I'm primarily considering:

Nifty fifty EF 50mm f/1.8 II - can't beat the price, and 50mm on a 1.6 crop seems like a good length for medium closeups
EF 40mm f/2.8 STM - I like how it's light and has good AF, but I'm concerned about difficulty manually focusing and that 40mm may be awkward with the crop factor
EF-M 18-55mm f3.5-5.6 IS STM - the flexibility of a zoom would be nice, though I've heard primes have better image quality

Not looking to spend more than $200 right now, though hopefully I'll be able to afford a nicer lens by Christmas. 

tl;dr Which has better image quality at long focal lengths, the EF-M 18-55mm, the EF 50mm f/1.8, the EF 40mm f/2.8 pancake?


----------



## dcm (Aug 31, 2014)

For lenses I'd look for STM (quiet focus) and IS (especially if you plan to hand hold with no stabilizer).
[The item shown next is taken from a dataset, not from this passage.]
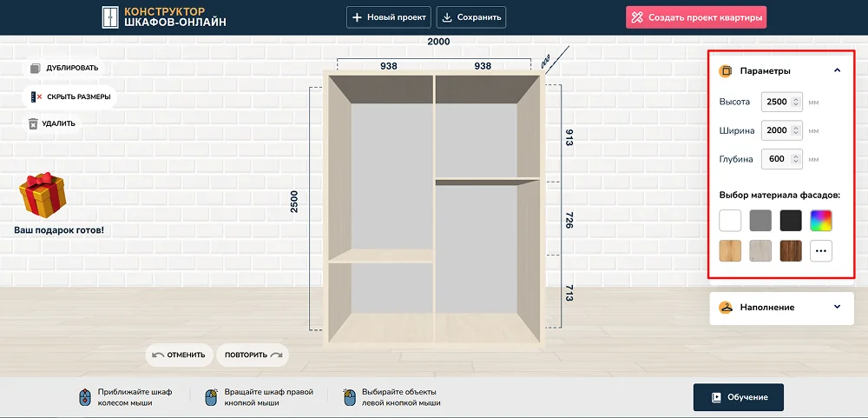Select the white facade material swatch
This screenshot has width=868, height=418.
click(x=730, y=221)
There are some EF-M and EF-S lenses that will fit the bill, but I'm not sure there's anything in your price range.

Also consider some time of external microphone and/or recorder for your sound.


----------



## neuroanatomist (Aug 31, 2014)

40/2.8 and 18-55M have better IQ. I'd go with the zoom, the combo of prime and zoom offers great flexibility, IMO.


----------



## Vivid Color (Aug 31, 2014)

If you search on eBay, you can likely find a grey market EF-M 18-55 for $110 or less, often with a warranty from the seller. 
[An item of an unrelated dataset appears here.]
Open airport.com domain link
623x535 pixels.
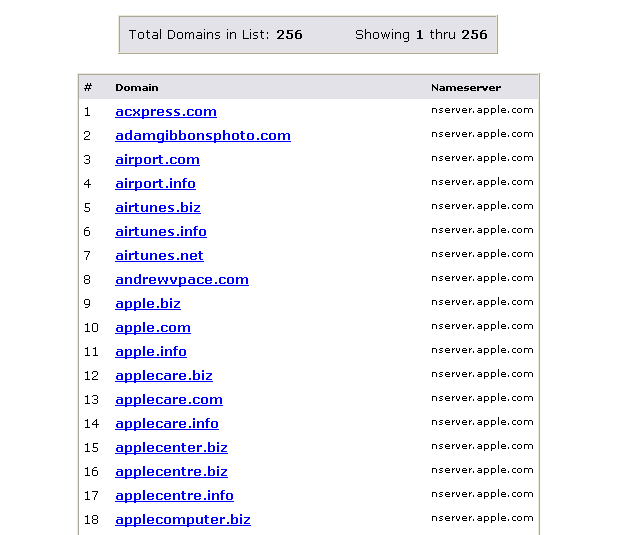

Search the Canonpricewatch site for past postings on the EOS-M specials and also their info on reputable eBay sellers.


----------



## neuroanatomist (Sep 1, 2014)

Vivid Color said:


> If you search on eBay, you can likely find a grey market EF-M 18-55 for $110 or less, often with a warranty from the seller.



eBay? I got my white-box 18-55M for $109 from B&H, with free shipping. Canon USA honors the warranty if you buy gray market.


----------



## Zv (Sep 1, 2014)

+1 for the 18-55M. It will be the most useful and it's cheap. I'd pass on the slow focusing nifty and opt for the 40mm instead. 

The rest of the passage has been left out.